Text:
..............................

Now let us turn to Thoreau’s third requirement, that of shelter. It seems like we are surrounded by reports of the current housing crisis. Throughout the years church leaders have encouraged us not to live beyond our means. Elder Perry said, “Our income should determine the kind of housing we can afford, not the neighbor’s big home across the street.”
President Heber J. Grant once said: “From my earliest recollections, from the days of Brigham Young until now, I have listened to men standing in the pulpit … urging the people not to run into debt; and I believe that the great majority of all our troubles today is caused through the failure to carry out that counsel.”
One of the better ways to simplify our lives is to follow the counsel to live within our income, stay out of debt, and save for a rainy day. Members of a well-managed family do not pay interest; they earn it.
Once again reflecting on our recent loss of employment, I was incredibly grateful that we had saved for a rainy day. I thought to myself that I would rather have money saved up to pay my mortgage than to have extra stuff.

..............................

Data block:
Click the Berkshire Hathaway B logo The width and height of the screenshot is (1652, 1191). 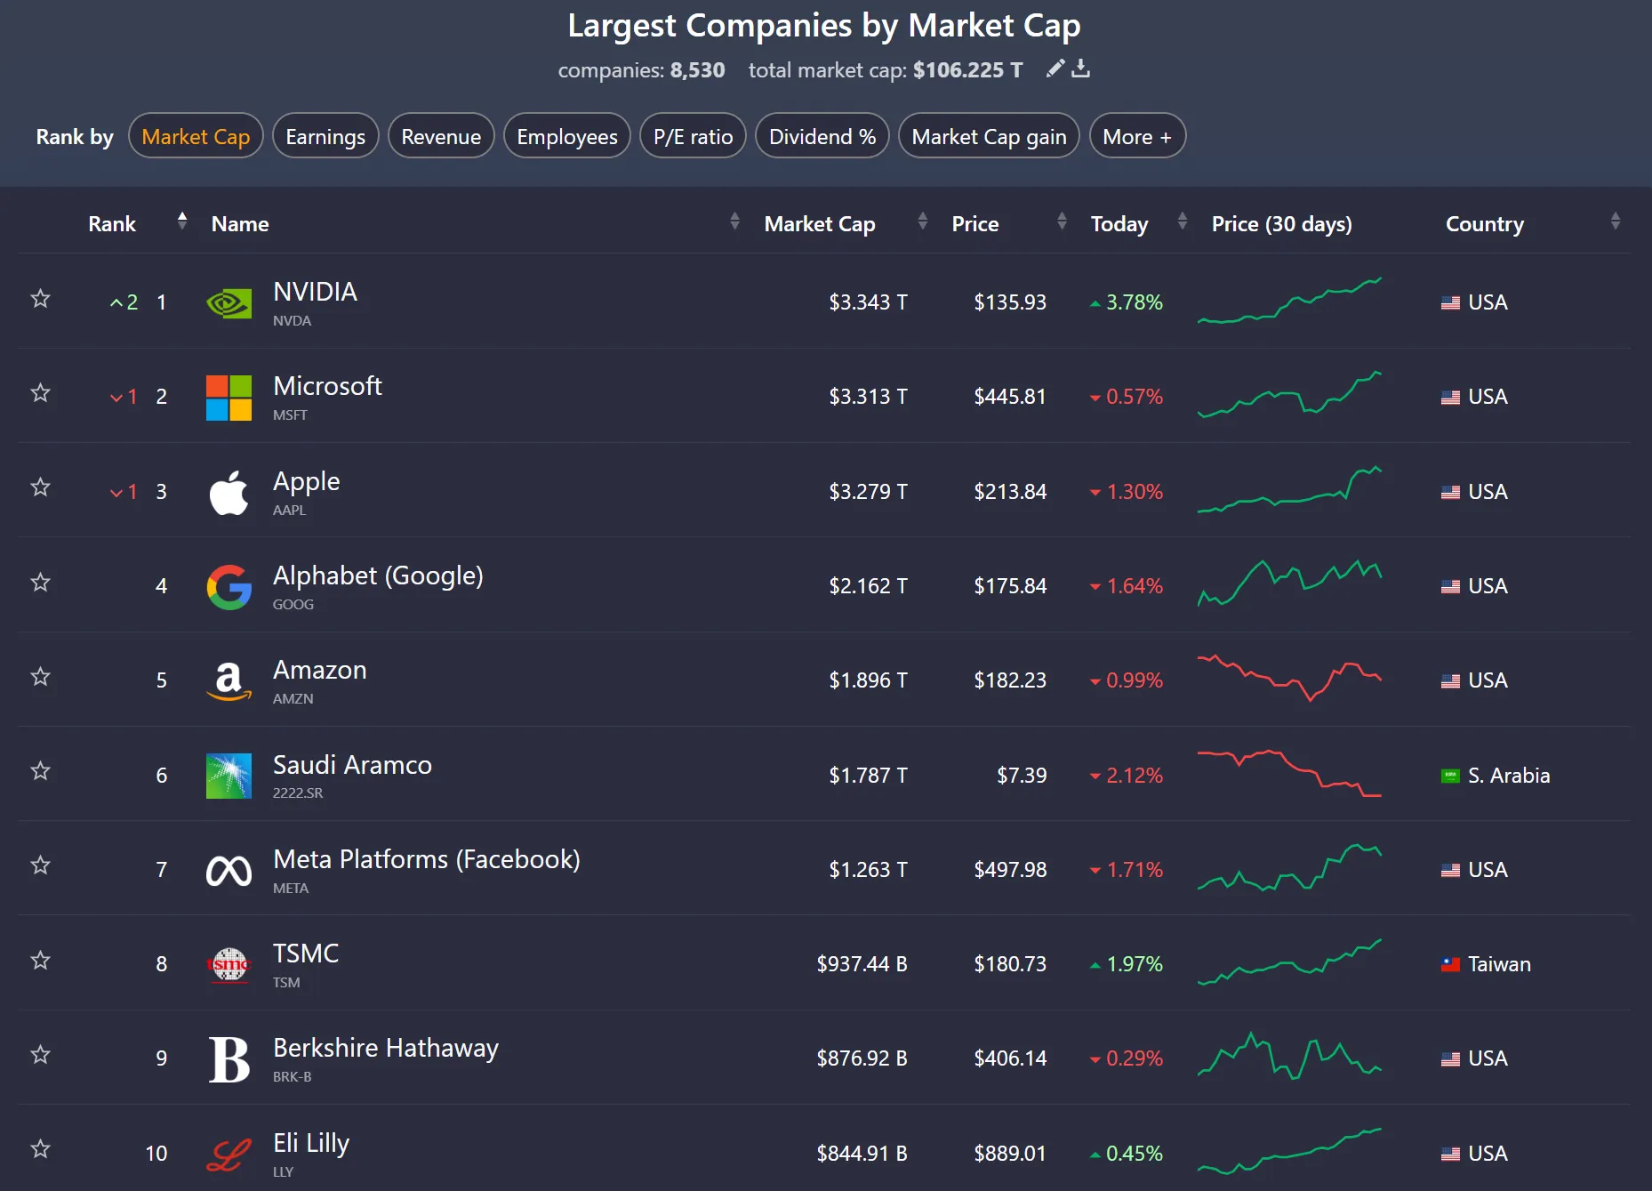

..............................

Required actions:
1. Reproduce the shelter-and-debt passage word for word, from "Once again reflecting" up to and including "have extra stuff.".
2. Resume the text about shelter and staying out of debt, picking up right after its final sentence.
The lines are not needed here.

Results for the exercise:
1.
Once again reflecting on our recent loss of employment, I was incredibly grateful that we had saved for a rainy day. I thought to myself that I would rather have money saved up to pay my mortgage than to have extra stuff.

2.
In college I learned about credit card debt the hard way. I was short on money, as every college student seems to be. My roommate let me in on her secret. She said to just charge all your expenses on a credit card and then pay it back later. I couldn’t believe I hadn’t thought of that myself so I began to charge and charge. Eventually I couldn’t even afford to pay my monthly minimum due. I lay awake at night wondering how I could ever dig myself out of from under my pile of debt. I finally told my parents of my dire situation and they offered to give me a loan so that I could pay the creditors and then we agreed on a repayment plan. It took me a while, but after a few years I was able to pay them back in full with interest. But the first year or two of marriage was painful as all our extra money went to paying back my parents for bailing me out in my foolishness. Let's just say that I still use credit cards but that I pay off the balance in full every month no matter what. I realize now that credit cards can be used for convenience, but not to buy things you cannot afford.
True to the Faith, a Church publication, gives the following additional counsel regarding debt:
"Some forms of credit, such as credit cards, have particularly high interest rates. Once you are in debt, you find that interest has no mercy. It continues to accumulate, regardless of your situation—whether you are employed or jobless, healthy or sick. It never goes away until the debt is paid. Do not be deceived by credit offers, even if they make debt seem attractive by promising low interest rates or no interest for a certain period of time.
"Look to the condition of your finances. Discipline yourself in your purchases, avoiding debt to the extent you can. In most cases, you can avoid debt by managing your resources wisely. If you do incur debt, such as a reasonable amount in order to purchase a modest home or complete your education, work to repay it as quickly as possible and free yourself from bondage. When you have paid your debts and accumulated some savings, you will be prepared for financial storms that may come your way. You will have shelter for your family and peace in your heart."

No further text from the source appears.